## Problem statement
Transcribe the data word for word, from its first line through the line containing "slide dimension: 4.00x5.00 is", with both ends included.

## Source data

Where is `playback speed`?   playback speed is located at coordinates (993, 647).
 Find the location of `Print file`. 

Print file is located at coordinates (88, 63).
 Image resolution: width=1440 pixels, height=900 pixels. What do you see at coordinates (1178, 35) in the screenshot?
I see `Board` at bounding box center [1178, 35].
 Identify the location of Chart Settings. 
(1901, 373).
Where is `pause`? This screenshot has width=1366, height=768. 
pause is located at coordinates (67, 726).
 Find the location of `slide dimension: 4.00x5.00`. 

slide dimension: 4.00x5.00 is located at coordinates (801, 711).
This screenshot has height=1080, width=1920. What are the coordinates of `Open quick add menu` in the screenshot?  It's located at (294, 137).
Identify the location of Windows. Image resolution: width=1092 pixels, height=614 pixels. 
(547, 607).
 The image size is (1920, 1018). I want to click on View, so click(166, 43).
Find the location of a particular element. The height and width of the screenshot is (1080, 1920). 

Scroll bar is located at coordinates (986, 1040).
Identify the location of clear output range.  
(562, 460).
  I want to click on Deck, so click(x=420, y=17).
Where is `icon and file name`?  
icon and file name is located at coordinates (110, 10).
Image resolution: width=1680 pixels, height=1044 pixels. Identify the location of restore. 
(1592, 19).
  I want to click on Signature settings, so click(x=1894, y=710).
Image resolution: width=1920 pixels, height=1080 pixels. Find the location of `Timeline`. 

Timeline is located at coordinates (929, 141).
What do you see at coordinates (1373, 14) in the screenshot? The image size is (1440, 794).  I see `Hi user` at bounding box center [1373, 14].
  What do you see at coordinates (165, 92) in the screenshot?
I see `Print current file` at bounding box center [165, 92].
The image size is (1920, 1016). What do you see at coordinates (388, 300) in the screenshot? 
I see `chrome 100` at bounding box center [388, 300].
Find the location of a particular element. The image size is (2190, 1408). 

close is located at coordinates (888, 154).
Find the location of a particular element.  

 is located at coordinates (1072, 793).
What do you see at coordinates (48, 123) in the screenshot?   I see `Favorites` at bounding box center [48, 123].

## Solved problem
Where is `playback speed`?   playback speed is located at coordinates (993, 647).
 Find the location of `Print file`. 

Print file is located at coordinates (88, 63).
 Image resolution: width=1440 pixels, height=900 pixels. What do you see at coordinates (1178, 35) in the screenshot?
I see `Board` at bounding box center [1178, 35].
 Identify the location of Chart Settings. 
(1901, 373).
Where is `pause`? This screenshot has width=1366, height=768. 
pause is located at coordinates (67, 726).
 Find the location of `slide dimension: 4.00x5.00`. 

slide dimension: 4.00x5.00 is located at coordinates (801, 711).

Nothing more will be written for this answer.